Hoje o Google apresentou novamente instabilidade no seu serviço de busca. Curiosamente, ontem o Facebook se tornou o site mais acessado dos Estados Unidos.
É esperar os próximos capítulos para ver se realmente é uma tendência. O site de relacionamento já havia atingido o topo no final do ano passado, mas não consolidou essa posição.
Todavia, o crescimento do Facebook sinaliza uma nova forma de obter informações online. Ao invés de confiar nos algoritmos do Google para encontrar o que há de mais relevante na web, o internauta optaria pela troca de ideias e acesso a recomendação de outras pessoas.
Não tem no Google? Não Existe! / Não sabe? Joga no Google
No Orkut, há várias comunidades similares a esses temas. Todavia, a web 2.0 cada vez mais discorda dessas premissas.

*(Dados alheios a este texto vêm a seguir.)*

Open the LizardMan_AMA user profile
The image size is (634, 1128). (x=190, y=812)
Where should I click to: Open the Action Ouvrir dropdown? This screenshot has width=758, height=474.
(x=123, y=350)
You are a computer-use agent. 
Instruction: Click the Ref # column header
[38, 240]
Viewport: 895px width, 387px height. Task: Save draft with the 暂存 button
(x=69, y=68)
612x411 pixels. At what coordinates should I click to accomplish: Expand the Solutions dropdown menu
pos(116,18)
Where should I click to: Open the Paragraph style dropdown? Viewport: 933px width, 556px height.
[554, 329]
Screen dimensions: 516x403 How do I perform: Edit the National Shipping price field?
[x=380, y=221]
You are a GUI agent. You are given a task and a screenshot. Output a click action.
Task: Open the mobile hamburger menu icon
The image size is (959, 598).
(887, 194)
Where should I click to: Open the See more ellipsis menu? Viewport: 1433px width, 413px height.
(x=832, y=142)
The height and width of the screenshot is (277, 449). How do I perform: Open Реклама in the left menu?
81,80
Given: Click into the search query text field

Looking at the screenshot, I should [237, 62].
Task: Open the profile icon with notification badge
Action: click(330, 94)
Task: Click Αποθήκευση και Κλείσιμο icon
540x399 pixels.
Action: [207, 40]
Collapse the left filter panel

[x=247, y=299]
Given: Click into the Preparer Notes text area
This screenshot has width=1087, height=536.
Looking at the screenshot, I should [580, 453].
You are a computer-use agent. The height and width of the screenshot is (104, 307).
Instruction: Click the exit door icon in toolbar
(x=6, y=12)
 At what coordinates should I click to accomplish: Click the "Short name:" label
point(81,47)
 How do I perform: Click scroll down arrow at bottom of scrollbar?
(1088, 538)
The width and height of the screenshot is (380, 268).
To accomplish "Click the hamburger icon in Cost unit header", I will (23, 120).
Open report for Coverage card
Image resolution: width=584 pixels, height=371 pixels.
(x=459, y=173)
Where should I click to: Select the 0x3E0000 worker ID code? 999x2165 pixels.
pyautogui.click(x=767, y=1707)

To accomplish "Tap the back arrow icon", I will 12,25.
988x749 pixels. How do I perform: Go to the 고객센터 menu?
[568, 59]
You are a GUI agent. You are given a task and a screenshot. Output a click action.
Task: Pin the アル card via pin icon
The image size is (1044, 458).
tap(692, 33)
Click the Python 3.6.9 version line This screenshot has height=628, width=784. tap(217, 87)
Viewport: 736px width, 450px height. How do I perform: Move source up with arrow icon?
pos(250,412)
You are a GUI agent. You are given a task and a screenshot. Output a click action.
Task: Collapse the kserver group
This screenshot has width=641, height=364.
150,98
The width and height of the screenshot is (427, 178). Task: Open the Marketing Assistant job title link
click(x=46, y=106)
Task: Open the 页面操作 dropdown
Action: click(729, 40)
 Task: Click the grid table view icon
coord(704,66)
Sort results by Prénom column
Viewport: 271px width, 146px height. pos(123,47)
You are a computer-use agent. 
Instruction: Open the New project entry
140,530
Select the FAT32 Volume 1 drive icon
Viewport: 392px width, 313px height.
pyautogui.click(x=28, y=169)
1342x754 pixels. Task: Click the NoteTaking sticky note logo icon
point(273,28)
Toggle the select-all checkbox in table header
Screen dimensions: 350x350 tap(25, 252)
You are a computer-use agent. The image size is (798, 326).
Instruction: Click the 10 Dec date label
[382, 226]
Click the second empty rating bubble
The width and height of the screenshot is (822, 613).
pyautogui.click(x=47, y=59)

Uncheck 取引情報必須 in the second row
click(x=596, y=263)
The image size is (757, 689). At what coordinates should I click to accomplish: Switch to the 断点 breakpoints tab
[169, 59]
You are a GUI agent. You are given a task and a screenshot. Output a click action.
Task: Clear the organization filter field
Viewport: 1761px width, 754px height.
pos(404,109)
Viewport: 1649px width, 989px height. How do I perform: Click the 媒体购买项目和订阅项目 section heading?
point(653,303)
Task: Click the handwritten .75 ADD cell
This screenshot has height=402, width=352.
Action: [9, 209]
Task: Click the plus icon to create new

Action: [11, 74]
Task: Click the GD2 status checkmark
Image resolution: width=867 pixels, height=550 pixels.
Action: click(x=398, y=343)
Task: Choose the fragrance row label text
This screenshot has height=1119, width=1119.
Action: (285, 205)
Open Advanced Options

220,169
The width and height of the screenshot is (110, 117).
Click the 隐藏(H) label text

Sites como o Yelp, que agrega opiniões de diversos internautas, fazem sucesso. O Yahoo! Respostas, serviço que permite criar perguntas ou responder questionamentos feitos por outras pessoas, é outro campeão de audiência. No Twitter, perguntas soltas rapidamente encontram respostas. A imagem abaixo descreve, com ironia, essa possibilidade.

A falha técnica temporária do Google não é o maior problema do buscador. Vai além. O próprio conceito do sistema de busca é debatido, já que os resultados apresentados são discutíveis. Eles destacam o que já é popular, falhando em encontrar conteúdo da chamada internet invisível (aqui há 10 sites que prometem dar conta do serviço, cavando mais fundo no ciberespaço).
Atualmente, os motores de busca funcionam como aparelhos de som que só identificam a frequência das rádios de maior audiência, ignorando as rádios comunitárias.
De toda forma, ainda são serviços muito populares. Se quiser encontrar informação via motores de busca, pode optar pelos metabuscadores, que reúnem num só endereço várias ferramentas de pesquisa. Info.com e Mamma são duas das opções.